-Author name in bold denotes the presenting author
-Asterisk * with author name denotes a Non-ASH member
Clinically Relevant Abstract denotes an abstract that is clinically relevant.

PhD Trainee denotes that this is a recommended PHD Trainee Session.

Ticketed Session denotes that this is a ticketed session.
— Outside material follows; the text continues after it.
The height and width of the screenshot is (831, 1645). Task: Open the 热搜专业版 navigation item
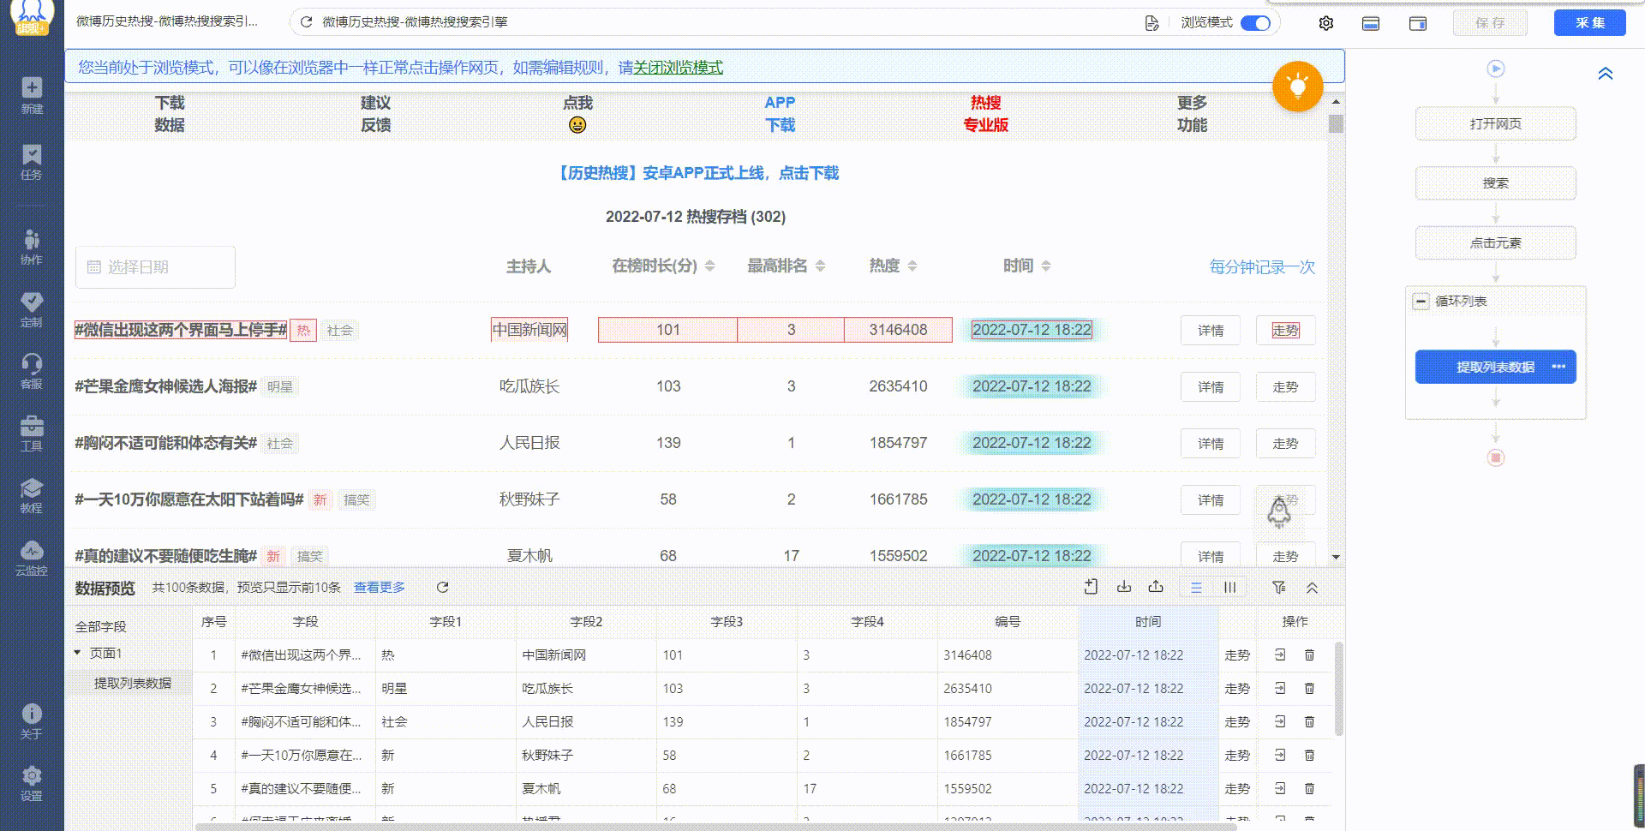[985, 114]
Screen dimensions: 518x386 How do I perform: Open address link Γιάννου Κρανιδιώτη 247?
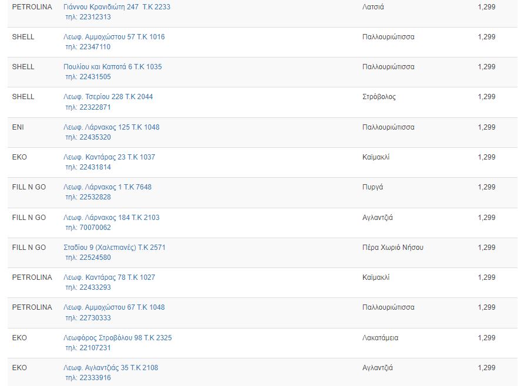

2419 CLIC1 Cooperates with Integrins to Promote Thrombus Formation and Angiogenesis

Program: Oral and Poster Abstracts
Session: 301. Vascular Wall Biology, Endothelial Progenitor Cells, and Platelet Adhesion, Activation, and Biochemistry: Poster II
Hematology Disease Topics & Pathways:
Diseases, Bleeding and clotting, Biological Processes, Thrombosis, Platelet Disorders, Vascular Wall, signal transduction
Sunday, December 2, 2018, 6:00 PM-8:00 PM
Hall GH (San Diego Convention Center)

Lynn M Knowles, PhD1*, Emmanuel Ampofo, PhD2*, Michael D Menger, MD2*, Patrick Niewald1*, Anna Drawz1*, Hermann Eichler, MD1* and Jan Pilch, MD1*

1Institute of Clinical Hemostaseology and Transfusion Medicine, Saarland University Medical Center, Homburg/Saar, Germany
2Institute for Clinical and Experimental Surgery, Saarland University Medical Center, Homburg/Saar, Germany

Chloride intracellular channel 1 (CLIC1) is a member of a family of six highly homologous membrane proteins (CLIC1-6), which have been shown to be co-regulated with integrins suggesting their involvement in cell adhesion, migration and proliferation. CLIC1 is a metamorphic protein that functions as an oxidoreductase in the cytoplasm as well as an ion channel in the cell membrane. CLIC1 is upregulated in angiogenic endothelial and metastatic tumor cells. In addition, studies in CLIC1 knockout mice have shown that CLIC1 promotes platelet function. Here, we hypothesize that CLIC1 supports cell adhesive functions in platelets as well as endothelial cells and in doing so mediates critical vascular biological processes such as thrombus formation, vascular repair and angiogenesis.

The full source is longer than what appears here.